Metal backend: Enable Voxtral Realtime by manuelcandales · Pull Request #17536 · pytorch/executorch

manuelcandales · 2026-02-18T19:59:11Z

This pull request adds Metal backend support for the Voxtral Realtime model (offline mode, streaming support is coming next)

Voxtral Realtime Metal backend support:

Added Metal backend support to export_voxtral_rt.py, including custom decompositions and dynamic shape handling for Metal/AOTI compatibility. Also added validation for Metal-specific quantization (fpa4w).
Updated export_model_artifact.sh and test_model_e2e.sh scripts to support a new mode parameter. This is used in the Voxtral Realtime model for selecting between streaming/offline export modes.

CI/CD and workflow updates:

Added quantized Voxtral-Mini-4B-Realtime-2602 to Metal workflow matrix.
Added new CMake presets for building and testing the Voxtral Realtime runner with Metal backend.
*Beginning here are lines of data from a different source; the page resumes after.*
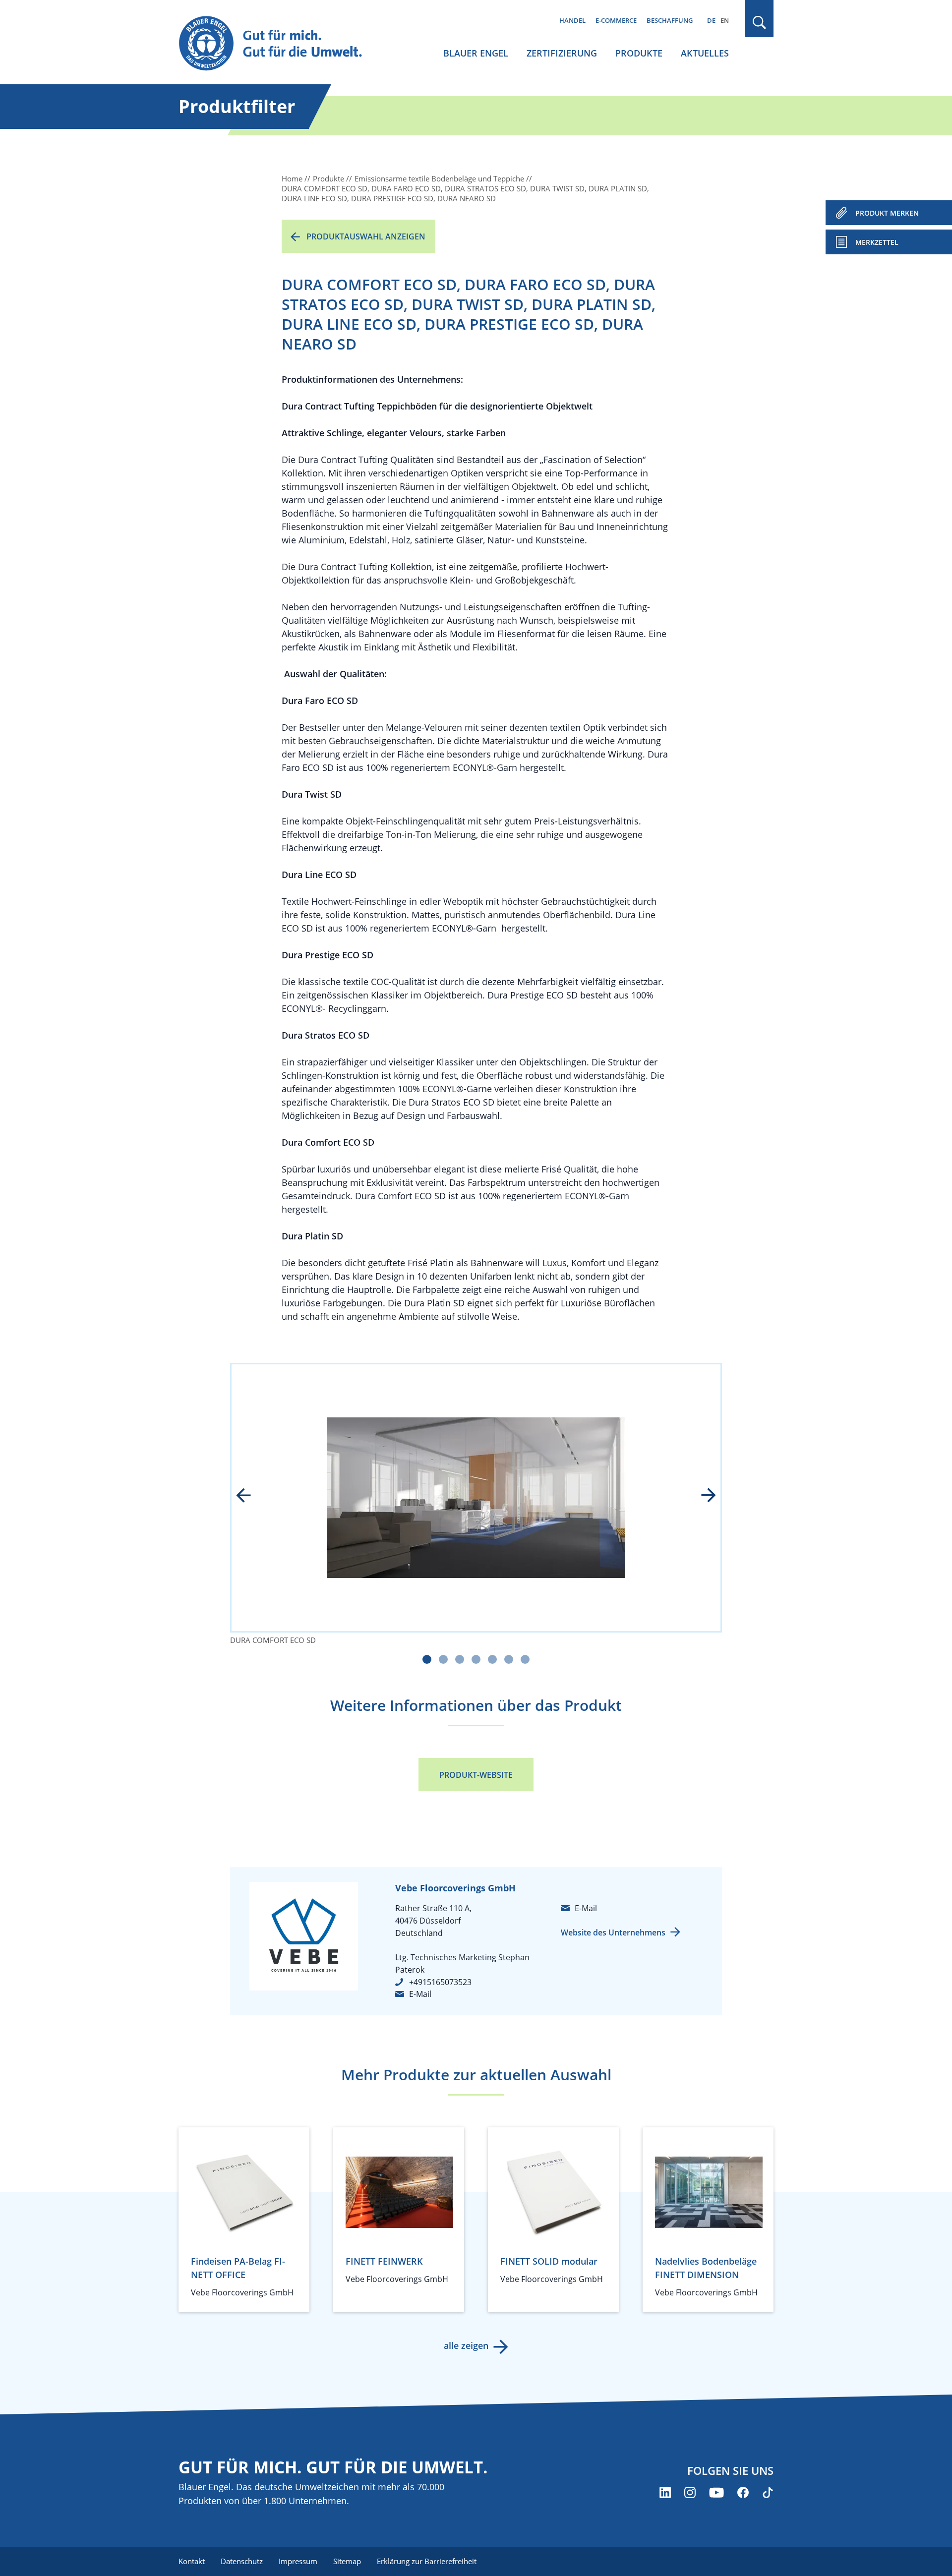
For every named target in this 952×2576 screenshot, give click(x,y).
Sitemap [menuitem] (347, 2561)
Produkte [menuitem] (638, 53)
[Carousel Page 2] (443, 1659)
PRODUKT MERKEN (887, 213)
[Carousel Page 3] (459, 1659)
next (701, 1496)
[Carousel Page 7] (525, 1659)
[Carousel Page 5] (492, 1659)
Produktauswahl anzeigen (365, 236)
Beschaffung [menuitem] (670, 20)
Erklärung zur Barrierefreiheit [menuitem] (426, 2561)
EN (724, 20)
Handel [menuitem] (572, 20)
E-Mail (420, 1994)
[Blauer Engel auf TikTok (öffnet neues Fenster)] (768, 2492)
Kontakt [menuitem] (191, 2561)
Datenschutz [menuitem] (242, 2561)
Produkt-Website (476, 1774)
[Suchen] (760, 22)
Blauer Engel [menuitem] (475, 53)
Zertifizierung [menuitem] (562, 53)
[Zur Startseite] (279, 44)
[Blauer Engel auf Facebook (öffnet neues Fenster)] (743, 2492)
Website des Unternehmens (613, 1932)
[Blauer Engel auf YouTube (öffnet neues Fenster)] (716, 2492)
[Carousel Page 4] (476, 1659)
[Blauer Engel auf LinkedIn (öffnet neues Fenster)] (665, 2492)
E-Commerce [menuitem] (616, 20)
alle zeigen (466, 2345)
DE (711, 20)
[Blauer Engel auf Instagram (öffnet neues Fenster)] (690, 2492)
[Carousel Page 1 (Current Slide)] (426, 1659)
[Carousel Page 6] (508, 1659)
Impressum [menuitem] (298, 2561)
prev (250, 1496)
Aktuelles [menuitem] (705, 53)
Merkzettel (876, 242)
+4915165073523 (440, 1982)
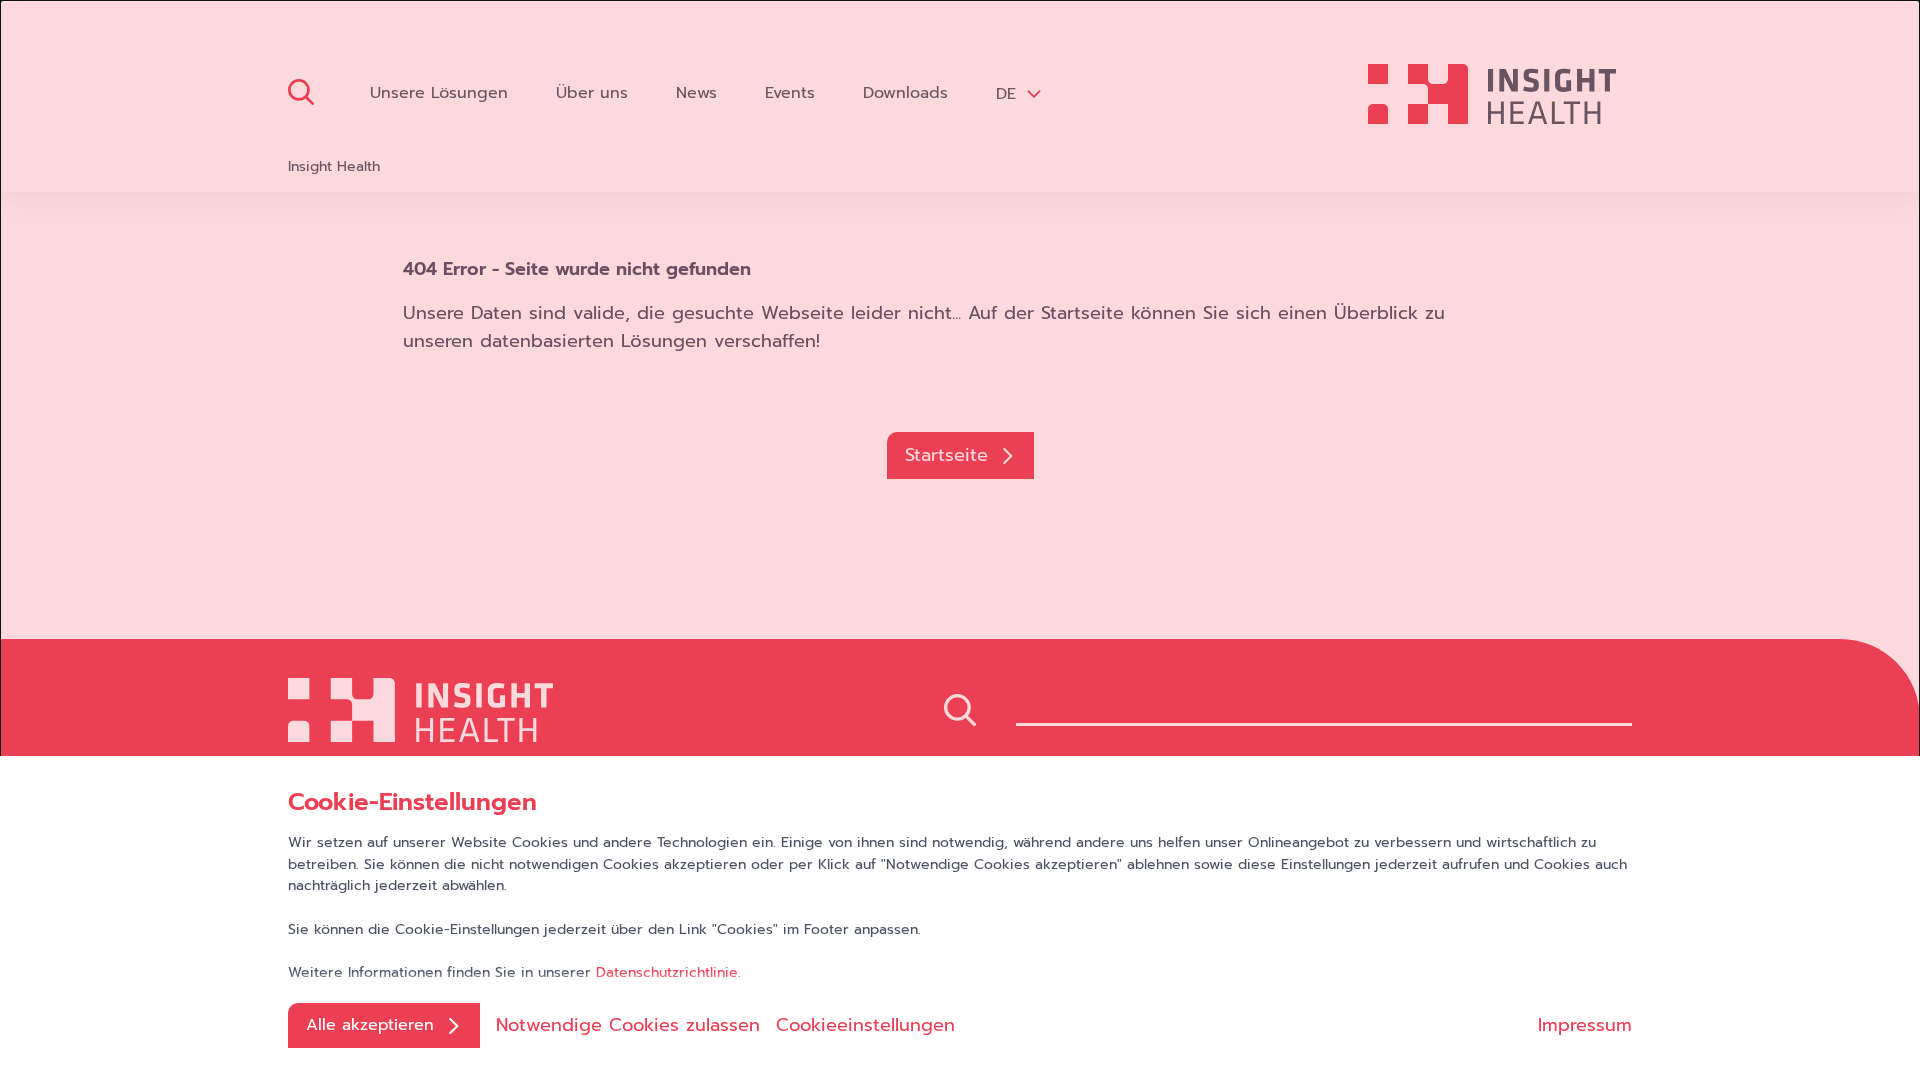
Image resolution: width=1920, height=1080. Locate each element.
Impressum (1585, 1025)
pytorch-bot · 2026-02-18T19:59:15Z

🔗 Helpful Links

🧪 See artifacts and rendered test results at hud.pytorch.org/pr/pytorch/executorch/17536

📄 Preview Python docs built from this PR

Note: Links to docs will display an error until the docs builds have been completed.

❌ 5 New Failures, 14 Pending

As of commit ab8aaa2 with merge base 119a099 ():

NEW FAILURES - The following jobs have failed:

pull / android / run-emulator (gh)
The process '/usr/bin/sh' failed with exit code 1
pull / test-openvino-linux / linux-job (gh)
RuntimeError: Command docker exec -t bad5a62a029ec9aba3f621ff8da168d809e6a29a071ac11c958748e07860bac6 /exec failed with exit code 1
pull / unittest-nxp-neutron / linux-job (gh)
RuntimeError: Command docker exec -t c06130f5d6379bfc3aff56e5fedb77b2310ff1c4d92121735b6c49ae9c614313 /exec failed with exit code 1
trunk / test-torchao-huggingface-checkpoints (lfm2_5_1_2b, linux.2xlarge, executorch-ubuntu-22.04-clang12... / linux-job (gh)
RuntimeError: Command docker exec -t 994382b9479a62ba26aa93bf6277af1f17866d4d2eb770c7cadedac20839077f /exec failed with exit code 1
trunk / test-torchao-huggingface-checkpoints (lfm2_5_1_2b, linux.arm64.2xlarge, executorch-ubuntu-22.04-g... / linux-job (gh)
RuntimeError: Command docker exec -t b6d0d5b666ba98b88e83ac6ae103be6ac2623ea33991c17f49c4fdda6196e8c6 /exec failed with exit code 1

This comment was automatically generated by Dr. CI and updates every 15 minutes.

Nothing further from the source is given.